High levels of circulating anti-AAV neutralizing antibodies can develop after a single administration of gene therapy and can prevent successful gene transfer in patients. We have made tremendous progress in optimizing and advancing re-administration and cross-administration protocols that we believe will significantly impact the application of our gene therapies and potentially enable repeated administration. We have presented preclinical data demonstrating successful re-administration of gene therapy with our AAV5 vector following a proprietary immunoadsorption procedure in non-human primates (NHPs).
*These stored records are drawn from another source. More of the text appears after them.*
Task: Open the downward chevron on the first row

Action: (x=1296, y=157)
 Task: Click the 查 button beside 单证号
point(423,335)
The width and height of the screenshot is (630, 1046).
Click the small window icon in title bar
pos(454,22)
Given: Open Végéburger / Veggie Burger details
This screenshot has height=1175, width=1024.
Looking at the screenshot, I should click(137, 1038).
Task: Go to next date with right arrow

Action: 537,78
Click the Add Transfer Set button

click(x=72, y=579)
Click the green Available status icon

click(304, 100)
In addition, we have published data demonstrating successful cross-administration of gene therapies in NHPs using sequential administration of AAV5 and AAV1 vector serotypes, suggesting that cross-administration of AAV5 gene therapies with other vectors may be possible in humans.
AAV5 is a highly differentiated, best-in-class vector with the potential to more effectively and safely deliver gene therapies to a greater portion of patients in need of treatment.